> _Given request_
Copy out, word for word, everything in the rows below from the line containing "Find the location of a particular element. The" down to the line containing "pyautogui.click(x=473, y=201)". Include both of those lines.

________________________________________

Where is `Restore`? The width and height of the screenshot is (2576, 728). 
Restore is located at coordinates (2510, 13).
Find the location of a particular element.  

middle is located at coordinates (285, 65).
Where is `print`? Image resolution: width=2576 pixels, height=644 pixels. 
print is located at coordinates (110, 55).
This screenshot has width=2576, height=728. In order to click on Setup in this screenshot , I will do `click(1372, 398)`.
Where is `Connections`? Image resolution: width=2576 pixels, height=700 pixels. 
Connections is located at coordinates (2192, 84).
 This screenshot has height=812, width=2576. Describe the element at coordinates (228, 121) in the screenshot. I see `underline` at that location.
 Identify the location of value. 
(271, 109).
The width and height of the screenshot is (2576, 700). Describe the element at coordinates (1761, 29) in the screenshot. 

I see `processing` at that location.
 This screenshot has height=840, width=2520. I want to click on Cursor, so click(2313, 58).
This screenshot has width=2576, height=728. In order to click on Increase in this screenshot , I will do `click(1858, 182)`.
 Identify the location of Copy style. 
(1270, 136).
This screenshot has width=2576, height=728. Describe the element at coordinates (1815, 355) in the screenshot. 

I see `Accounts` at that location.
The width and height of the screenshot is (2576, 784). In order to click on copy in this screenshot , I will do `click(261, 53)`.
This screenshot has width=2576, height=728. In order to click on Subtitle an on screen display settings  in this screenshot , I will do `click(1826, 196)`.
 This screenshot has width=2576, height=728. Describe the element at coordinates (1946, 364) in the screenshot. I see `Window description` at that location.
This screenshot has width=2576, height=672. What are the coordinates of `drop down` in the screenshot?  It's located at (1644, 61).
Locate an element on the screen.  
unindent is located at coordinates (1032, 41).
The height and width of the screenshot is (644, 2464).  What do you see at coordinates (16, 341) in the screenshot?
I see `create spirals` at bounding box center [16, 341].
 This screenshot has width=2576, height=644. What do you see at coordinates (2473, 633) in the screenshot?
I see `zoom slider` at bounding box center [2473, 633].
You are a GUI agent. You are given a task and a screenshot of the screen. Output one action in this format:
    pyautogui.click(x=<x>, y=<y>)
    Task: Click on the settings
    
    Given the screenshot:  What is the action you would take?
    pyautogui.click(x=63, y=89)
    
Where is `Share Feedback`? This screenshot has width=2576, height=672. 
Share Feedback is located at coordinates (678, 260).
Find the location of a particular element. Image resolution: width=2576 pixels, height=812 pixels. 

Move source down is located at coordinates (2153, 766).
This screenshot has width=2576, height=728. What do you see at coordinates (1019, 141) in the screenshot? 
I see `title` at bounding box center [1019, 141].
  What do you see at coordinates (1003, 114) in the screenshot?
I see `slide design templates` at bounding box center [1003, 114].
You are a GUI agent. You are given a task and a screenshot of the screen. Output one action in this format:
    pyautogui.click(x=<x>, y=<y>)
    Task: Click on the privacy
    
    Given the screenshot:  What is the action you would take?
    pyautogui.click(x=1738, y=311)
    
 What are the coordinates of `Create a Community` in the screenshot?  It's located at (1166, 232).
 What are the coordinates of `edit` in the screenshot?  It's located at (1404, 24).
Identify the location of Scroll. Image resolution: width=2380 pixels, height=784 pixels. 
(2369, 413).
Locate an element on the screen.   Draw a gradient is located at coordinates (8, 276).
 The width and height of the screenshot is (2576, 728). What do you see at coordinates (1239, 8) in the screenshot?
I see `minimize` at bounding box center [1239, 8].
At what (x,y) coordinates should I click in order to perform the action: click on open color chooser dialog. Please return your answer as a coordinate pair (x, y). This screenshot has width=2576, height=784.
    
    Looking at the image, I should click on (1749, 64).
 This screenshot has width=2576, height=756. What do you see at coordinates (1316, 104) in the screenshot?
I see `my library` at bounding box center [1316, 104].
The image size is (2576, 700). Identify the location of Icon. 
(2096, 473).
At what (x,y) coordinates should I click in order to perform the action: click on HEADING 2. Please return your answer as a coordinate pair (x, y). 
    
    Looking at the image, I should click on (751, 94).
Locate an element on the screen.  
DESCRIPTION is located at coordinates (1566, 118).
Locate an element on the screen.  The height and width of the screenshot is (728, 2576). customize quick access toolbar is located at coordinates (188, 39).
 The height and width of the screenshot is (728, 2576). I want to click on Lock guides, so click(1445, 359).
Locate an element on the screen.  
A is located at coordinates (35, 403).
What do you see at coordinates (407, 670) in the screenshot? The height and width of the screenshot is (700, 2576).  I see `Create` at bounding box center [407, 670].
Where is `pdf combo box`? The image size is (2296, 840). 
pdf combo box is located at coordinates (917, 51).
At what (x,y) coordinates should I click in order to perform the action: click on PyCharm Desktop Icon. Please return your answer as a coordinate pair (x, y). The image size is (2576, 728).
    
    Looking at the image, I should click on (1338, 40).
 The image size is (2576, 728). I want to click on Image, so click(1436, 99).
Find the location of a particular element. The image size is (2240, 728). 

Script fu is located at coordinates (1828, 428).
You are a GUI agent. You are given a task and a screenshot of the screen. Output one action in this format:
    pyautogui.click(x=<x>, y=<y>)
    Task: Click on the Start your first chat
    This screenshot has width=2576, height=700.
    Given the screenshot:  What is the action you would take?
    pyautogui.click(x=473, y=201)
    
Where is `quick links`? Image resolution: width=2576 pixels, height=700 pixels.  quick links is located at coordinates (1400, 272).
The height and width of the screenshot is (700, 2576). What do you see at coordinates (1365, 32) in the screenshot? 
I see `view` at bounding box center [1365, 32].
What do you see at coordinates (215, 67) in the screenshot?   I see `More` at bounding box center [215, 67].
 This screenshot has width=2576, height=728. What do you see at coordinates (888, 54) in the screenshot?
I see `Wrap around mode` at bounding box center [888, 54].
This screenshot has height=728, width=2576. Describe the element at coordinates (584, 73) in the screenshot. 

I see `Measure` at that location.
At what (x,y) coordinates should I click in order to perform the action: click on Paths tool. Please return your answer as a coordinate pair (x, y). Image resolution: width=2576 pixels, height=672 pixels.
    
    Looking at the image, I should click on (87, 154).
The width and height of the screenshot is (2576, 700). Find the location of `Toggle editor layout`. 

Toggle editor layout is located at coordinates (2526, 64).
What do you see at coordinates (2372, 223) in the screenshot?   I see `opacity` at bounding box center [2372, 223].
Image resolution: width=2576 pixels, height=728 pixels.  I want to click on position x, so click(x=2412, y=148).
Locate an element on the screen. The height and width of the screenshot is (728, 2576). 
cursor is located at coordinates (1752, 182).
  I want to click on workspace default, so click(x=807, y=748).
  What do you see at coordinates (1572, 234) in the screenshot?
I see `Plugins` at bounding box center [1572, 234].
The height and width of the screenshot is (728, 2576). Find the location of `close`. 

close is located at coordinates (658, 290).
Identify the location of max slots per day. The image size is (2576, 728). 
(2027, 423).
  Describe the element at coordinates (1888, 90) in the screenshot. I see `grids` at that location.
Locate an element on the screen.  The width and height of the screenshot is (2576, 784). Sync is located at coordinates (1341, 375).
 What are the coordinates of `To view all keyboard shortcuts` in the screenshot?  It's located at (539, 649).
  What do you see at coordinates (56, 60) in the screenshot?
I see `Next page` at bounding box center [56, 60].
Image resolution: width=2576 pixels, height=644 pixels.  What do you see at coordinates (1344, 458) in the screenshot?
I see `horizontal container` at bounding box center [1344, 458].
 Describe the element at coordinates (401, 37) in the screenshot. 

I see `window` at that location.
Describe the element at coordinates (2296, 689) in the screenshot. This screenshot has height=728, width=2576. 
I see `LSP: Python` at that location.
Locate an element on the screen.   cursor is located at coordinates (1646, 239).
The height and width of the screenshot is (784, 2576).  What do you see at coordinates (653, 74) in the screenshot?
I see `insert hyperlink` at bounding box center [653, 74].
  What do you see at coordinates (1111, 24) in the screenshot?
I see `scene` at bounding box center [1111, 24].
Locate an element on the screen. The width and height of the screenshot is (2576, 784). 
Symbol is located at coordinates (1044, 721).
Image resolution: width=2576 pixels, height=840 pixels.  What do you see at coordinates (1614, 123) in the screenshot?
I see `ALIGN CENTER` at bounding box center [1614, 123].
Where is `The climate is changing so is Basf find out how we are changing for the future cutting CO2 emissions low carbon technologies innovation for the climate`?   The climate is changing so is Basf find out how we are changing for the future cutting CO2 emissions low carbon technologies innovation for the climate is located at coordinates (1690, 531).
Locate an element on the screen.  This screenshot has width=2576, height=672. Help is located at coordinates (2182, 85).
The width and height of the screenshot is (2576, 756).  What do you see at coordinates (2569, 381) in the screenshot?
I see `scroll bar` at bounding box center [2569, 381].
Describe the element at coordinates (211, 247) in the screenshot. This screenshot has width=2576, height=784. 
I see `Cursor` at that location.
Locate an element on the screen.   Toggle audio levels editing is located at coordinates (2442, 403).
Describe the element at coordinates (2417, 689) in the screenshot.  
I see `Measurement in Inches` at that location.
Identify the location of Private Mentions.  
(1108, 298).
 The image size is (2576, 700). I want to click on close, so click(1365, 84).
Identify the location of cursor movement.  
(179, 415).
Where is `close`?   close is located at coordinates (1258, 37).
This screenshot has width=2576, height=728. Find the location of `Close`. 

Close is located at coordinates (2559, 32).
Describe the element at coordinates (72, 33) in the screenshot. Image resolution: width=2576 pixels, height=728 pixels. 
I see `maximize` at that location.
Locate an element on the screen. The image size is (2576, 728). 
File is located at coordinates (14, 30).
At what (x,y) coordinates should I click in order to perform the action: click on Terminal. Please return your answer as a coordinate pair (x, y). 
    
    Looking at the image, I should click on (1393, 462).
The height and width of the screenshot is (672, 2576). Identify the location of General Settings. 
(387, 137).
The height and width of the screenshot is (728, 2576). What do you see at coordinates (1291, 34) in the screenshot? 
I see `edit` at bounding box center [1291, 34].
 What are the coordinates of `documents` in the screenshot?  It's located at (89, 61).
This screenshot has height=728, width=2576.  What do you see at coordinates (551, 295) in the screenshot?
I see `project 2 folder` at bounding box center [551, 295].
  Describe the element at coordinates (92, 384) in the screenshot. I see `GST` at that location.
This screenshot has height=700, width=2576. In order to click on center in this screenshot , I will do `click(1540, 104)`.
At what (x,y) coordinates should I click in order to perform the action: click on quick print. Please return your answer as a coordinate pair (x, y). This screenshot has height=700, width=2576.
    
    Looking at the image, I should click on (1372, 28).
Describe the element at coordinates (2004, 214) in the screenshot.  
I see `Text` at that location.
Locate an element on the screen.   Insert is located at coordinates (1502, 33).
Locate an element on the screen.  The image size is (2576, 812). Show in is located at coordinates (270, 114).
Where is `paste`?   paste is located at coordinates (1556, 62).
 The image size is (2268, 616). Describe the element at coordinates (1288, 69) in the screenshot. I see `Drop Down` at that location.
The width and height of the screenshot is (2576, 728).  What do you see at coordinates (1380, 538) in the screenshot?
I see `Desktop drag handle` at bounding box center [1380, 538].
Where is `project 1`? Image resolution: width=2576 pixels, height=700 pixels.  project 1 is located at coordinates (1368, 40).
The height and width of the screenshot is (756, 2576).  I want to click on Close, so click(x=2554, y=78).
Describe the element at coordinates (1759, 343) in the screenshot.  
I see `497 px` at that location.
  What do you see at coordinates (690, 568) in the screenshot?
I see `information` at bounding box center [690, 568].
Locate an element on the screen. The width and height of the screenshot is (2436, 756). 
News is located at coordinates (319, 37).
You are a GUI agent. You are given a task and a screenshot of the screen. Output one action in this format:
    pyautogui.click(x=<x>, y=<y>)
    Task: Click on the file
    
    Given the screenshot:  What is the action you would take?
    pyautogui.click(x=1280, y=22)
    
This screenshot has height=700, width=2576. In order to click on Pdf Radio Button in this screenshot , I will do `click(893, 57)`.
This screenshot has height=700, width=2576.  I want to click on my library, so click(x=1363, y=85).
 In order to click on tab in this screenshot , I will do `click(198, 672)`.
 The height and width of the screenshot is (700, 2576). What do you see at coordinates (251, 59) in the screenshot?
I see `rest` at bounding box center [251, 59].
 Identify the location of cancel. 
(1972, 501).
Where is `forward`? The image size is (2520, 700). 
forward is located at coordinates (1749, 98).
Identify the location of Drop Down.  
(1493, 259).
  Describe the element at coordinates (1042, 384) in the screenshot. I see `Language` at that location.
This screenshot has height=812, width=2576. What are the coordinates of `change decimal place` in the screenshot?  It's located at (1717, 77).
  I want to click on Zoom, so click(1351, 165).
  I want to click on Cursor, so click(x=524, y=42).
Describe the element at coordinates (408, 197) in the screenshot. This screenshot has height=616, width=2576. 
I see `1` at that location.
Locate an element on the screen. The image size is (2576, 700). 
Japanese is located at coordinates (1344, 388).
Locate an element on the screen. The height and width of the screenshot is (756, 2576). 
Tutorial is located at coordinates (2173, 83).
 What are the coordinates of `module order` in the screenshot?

________________________________________

> _Answer in full_
Find the location of a particular element. The image size is (2240, 728). 

Script fu is located at coordinates (1828, 428).
You are a GUI agent. You are given a task and a screenshot of the screen. Output one action in this format:
    pyautogui.click(x=<x>, y=<y>)
    Task: Click on the Start your first chat
    This screenshot has width=2576, height=700.
    Given the screenshot:  What is the action you would take?
    pyautogui.click(x=473, y=201)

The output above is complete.